Renforcer la taxation des GAFAM

Geneviève Levy a cosigné deux propositions de loi visant à améliorer le cadre fiscal autours des opérateurs de plateformes numériques (GAFAM).

1) La première proposition de loi vise à introduire une taxation sur le chiffre d’affaires afin de faire payer aux opérateurs de plateformes numériques leurs impôts en France. 

La présente proposition de loi suggère d’instaurer un régime déclaratif pour opérer en France à partir du moment où l’opérateur de plateforme met en place une plateforme ayant un nombre de visiteurs uniques par mois supérieur à 1 million, seuil à partir duquel ces entreprises seront redevables d’une taxe équivalente à 5% de leur chiffre d’affaires réalisé en France, hors taxe.

La taxation du chiffre d’affaires des opérateurs de plateformes numériques est un impératif au regard de l’égalité de nos entreprises devant les charges publiques. Le développement du numérique rend caduc le modèle traditionnel de l’entreprise physiquement installée sur le territoire.

La présente proposition de loi suggère donc de créer une taxe sur le chiffre d’affaires de ces opérateurs de plateformes, compatible avec le droit de l’Union européenne.

La présente proposition de loi est d’autant plus urgente que la Commission européenne elle-même a reconnu que l’approche idéale consisterait à trouver des solutions multilatérales et internationales pour taxer l’économie numérique étant donnée l’envergure mondiale de ce défi. Force est de constater que si la Commission coopère étroitement avec l’OCDE pour faciliter l’élaboration d’une solution internationale, compte tenu de la nature complexe du problème et de la grande diversité des questions à traiter, les progrès sont difficiles au niveau international et parvenir à un consensus international peut prendre du temps. Dans le même temps, le Royaume-Uni a annoncé qu’une taxe similaire sur le chiffre d’affaires des opérateurs de plateformes réalisé sur son territoire sera mise en place en 2020, devançant les travaux européens

2) La seconde proposition de loi vise à redéfinir l’établissement stable afin de permettre une fiscalisation effective des opérateurs de plateformes numériques.

La présente proposition de loi suggère de rénover la notion d’établissement stable en introduisant la notion d’établissement stable numérique fondée sur le critère de présence numérique significative. La notion d’établissement stable est aujourd’hui dépassée par l’économie numérique et les techniques d’optimisation fiscale des grands groupes.

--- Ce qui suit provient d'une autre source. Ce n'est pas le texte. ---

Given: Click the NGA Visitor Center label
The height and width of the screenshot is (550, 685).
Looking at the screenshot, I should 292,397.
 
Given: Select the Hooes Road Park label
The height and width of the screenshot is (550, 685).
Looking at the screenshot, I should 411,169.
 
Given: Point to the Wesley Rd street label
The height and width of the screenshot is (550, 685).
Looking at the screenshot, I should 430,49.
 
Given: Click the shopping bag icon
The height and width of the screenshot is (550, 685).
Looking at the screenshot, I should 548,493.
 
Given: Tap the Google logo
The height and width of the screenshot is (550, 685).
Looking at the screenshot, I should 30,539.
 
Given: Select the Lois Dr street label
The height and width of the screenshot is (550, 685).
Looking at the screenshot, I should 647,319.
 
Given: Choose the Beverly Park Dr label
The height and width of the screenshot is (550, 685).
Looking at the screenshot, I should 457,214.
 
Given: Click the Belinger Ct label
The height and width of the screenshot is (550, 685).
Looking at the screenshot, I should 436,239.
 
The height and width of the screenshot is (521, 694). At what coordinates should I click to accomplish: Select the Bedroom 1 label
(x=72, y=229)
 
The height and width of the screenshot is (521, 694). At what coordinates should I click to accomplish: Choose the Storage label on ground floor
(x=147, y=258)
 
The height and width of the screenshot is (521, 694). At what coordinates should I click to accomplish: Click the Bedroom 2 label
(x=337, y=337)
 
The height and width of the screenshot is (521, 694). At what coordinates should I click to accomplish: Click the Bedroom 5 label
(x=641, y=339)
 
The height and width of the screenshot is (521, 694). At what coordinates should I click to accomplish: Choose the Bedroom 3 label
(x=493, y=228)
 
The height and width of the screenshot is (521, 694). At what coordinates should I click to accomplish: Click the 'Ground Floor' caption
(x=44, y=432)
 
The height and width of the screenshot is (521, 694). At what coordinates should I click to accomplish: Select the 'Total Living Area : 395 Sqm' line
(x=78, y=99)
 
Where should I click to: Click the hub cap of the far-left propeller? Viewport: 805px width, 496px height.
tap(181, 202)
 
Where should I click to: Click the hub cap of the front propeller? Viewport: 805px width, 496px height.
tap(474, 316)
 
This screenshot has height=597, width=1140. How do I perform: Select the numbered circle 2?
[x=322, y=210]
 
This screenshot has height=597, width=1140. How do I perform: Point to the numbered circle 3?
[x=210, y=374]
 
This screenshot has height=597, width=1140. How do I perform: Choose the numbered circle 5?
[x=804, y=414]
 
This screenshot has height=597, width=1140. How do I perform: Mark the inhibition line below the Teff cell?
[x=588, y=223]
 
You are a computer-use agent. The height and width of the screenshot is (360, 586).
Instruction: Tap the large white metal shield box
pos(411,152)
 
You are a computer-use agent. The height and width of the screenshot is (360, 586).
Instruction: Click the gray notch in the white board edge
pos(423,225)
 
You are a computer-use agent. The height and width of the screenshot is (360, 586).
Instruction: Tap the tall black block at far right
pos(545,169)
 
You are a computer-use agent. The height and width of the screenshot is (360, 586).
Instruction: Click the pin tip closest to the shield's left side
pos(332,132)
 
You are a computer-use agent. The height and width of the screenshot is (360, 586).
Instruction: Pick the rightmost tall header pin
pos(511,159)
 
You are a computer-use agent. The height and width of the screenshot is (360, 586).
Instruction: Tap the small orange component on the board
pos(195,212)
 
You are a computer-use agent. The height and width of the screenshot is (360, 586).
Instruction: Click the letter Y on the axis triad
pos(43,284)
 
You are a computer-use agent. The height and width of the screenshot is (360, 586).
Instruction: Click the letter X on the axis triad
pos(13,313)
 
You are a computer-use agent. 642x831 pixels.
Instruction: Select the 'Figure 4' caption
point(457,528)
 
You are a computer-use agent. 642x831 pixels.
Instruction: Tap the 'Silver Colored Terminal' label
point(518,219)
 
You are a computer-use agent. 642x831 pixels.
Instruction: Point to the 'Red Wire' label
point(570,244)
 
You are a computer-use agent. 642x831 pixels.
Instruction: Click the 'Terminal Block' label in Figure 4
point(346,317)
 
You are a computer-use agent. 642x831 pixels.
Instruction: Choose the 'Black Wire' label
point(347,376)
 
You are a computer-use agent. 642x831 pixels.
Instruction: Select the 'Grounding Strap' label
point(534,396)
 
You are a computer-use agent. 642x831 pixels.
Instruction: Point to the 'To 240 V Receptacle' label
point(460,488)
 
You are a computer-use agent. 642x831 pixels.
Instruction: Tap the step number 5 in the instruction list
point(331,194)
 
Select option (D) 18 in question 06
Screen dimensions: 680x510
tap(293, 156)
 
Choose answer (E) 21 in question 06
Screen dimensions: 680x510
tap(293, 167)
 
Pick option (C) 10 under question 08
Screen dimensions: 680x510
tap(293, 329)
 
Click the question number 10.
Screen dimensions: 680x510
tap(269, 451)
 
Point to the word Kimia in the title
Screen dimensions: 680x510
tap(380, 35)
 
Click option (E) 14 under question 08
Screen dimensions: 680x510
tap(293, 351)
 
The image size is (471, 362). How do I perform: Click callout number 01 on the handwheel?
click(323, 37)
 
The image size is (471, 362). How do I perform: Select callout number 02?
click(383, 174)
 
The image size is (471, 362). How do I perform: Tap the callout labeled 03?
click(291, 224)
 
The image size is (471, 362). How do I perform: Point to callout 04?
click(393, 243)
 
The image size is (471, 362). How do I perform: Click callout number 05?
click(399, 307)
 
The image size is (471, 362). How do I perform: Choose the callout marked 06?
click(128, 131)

De nombreuses entreprises, en première ligne les géants du numérique, détournent aujourd’hui artificiellement les bénéfices qu’elles réalisent sur notre territoire en évitant l’établissement d’une présence fiscale en France.

Ce détournement massif et structurel de profits se fait au détriment de l’État, des services publics, des entreprises locales concurrentes et des citoyens.

L’article premier de la présente proposition de loi a pour objectif d’introduire une nouvelle définition de l’établissement stable. Aujourd’hui, celle-ci est dépassée par l’économie numérique et les techniques d’optimisation fiscale des grands groupes. Pour établir cette nouvelle définition, il n’y a pas besoin d’attendre un éventuel accord international, la réponse peut être et doit être nationale. Les critères de droit interne s’appliquent nécessairement en premier, avant application de toute convention fiscale. Ces dispositions s’appliqueraient ainsi dans les conventions fiscales renégociées (ou en l’absence de convention fiscale), et fourniraient un modèle concret à proposer dans les échanges internationaux sur le cadre fiscal, plaçant la France à l’avant-garde en Europe en matière de fiscalité sur le numérique.